The stripping down and the reductions do not distort the song, they do not render the song irrational but in fact point to the paradox of our own lives as having what we ought not to want, and bending towards that which is not meant for us, while still refusing that which is intended for us.


Coltrane deepens our understanding of our condition by laying bare our desires and the refusal of these desires. Within the churchly space we do not meet God with our own order, but with being laid bare and being shown who we are. This encounter throws us into the dynamic range of God’s song where we must lament our own failures, confess our own misshapen desires. We must cry out for we are refused and oppressed and yet in the midst of this we also sing that sweet melody of hope, that refrain of God’s promise that never grows quiet in the wailing of our brothers and sisters or their quiet meditations.

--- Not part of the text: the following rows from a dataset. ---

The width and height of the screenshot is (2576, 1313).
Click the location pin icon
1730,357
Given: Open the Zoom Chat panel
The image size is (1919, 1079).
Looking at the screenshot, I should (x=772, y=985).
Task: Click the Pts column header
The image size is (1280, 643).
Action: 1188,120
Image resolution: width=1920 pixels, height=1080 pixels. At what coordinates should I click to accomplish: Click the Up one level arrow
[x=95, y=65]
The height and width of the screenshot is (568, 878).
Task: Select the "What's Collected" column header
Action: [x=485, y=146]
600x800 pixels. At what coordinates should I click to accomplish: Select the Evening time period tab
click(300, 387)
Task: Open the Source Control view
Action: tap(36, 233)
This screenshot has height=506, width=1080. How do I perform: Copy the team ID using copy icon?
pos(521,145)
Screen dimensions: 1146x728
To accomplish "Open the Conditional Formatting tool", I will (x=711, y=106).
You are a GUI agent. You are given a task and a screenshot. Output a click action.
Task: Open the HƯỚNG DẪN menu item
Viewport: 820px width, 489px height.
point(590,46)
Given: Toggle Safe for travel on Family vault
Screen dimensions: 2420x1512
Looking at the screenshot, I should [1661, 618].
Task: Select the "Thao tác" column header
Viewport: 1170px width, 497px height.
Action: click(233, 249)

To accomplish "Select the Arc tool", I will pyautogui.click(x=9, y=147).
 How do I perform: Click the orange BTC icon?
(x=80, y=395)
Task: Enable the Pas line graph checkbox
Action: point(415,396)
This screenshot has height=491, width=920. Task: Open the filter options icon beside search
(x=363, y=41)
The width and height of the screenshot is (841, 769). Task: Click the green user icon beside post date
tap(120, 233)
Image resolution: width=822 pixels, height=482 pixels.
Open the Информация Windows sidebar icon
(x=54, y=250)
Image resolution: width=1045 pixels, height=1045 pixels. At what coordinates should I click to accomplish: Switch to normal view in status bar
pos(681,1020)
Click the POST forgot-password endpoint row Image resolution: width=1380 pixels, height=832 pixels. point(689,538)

In the dynamic movement of this song we find order, we find God. Order is our being misshapen, “de-ranged” and re-arranged. Sometimes it is not us but our neighbor who is confronted with their own powerlessness and must cry out. sometimes it is our neighbor who bears a quiet certainty that witnesses to God’s faithfulness. Perhaps the question is not how do we order these two seemingly disparate moments, but rather what is it that prevents us from binding these realities (and the people who so often exhibit them) from finding a home in the same space? Thus it is not a question of ordering music or art, or thoughts, but becoming undone by a new social arrangement.


It is this amalgamation of despair and possibility that I find so compelling within Coltrane's rendition. And while the song seemed rooted within a European ideal (or an American idealization of Europe), Coltrane's rendition speaks to its deepest possibility, mastering the form of its quiet longings but also wrapping those longings within the deep pain of the present. In this way, it spoke dramatically to its contemporary moment in a way that Hammerstein probably could not have imagined himself.


Is it possible for theologians to re-imagine themselves and their work within Coltrane's re-imagination of "My Favorite Things?" So many concerned for justice and mercy have found Christianity or at least its doctrine as the central culprit. But is it possible for us to utter this tune anew, to master the form so that we might deform the mastery? Is it necessary that we leave the central claims concerning our God? That the child in the manger was God? That the resurrection was not a symbol, but a real moment of liberation for now and a time to come? Is it possible to think of theological liberation apart from these claims? This is the possibility of theological reflection. Theology done "classically" is a theology that idealizes a past imaging a possibility for a future in a neutral land. But perhaps theology (and our Christian lives) might be able to imagine the claims of the Christian tradition anew, mastering its forms in order to unleash it for new work in a broken world whose masters have mistaken themselves for gods.


Can our theology utter dissonant tones and shrieking of righteous anger and yet still remind us of "our favorite thing" even when “when the bee stings, when the dogs bark…”


I hope this is the case. For my darker brothers and sisters who have and are having questions concerning the possibility of theology, of the claims of the church that have stretched so long... Coltrane can speak to us about the possibilities of these claims. We can sing this song and in a way that can remind creation of its calling in the midst of its unfaithfulness.


To those who so vehemently "defend" the faith, who uphold orthodoxy in the face of its attackers... is it possible that in our stripping down of the melody we have sung it truer? Perhaps the improvisational runs and dissonant chords of we, your darker brothers and sisters have spoken to a truth not visible within the neat logic of Western philosophy.


I do not know the answer to these questions, but I do believe Coltrane has something to teach us on the way.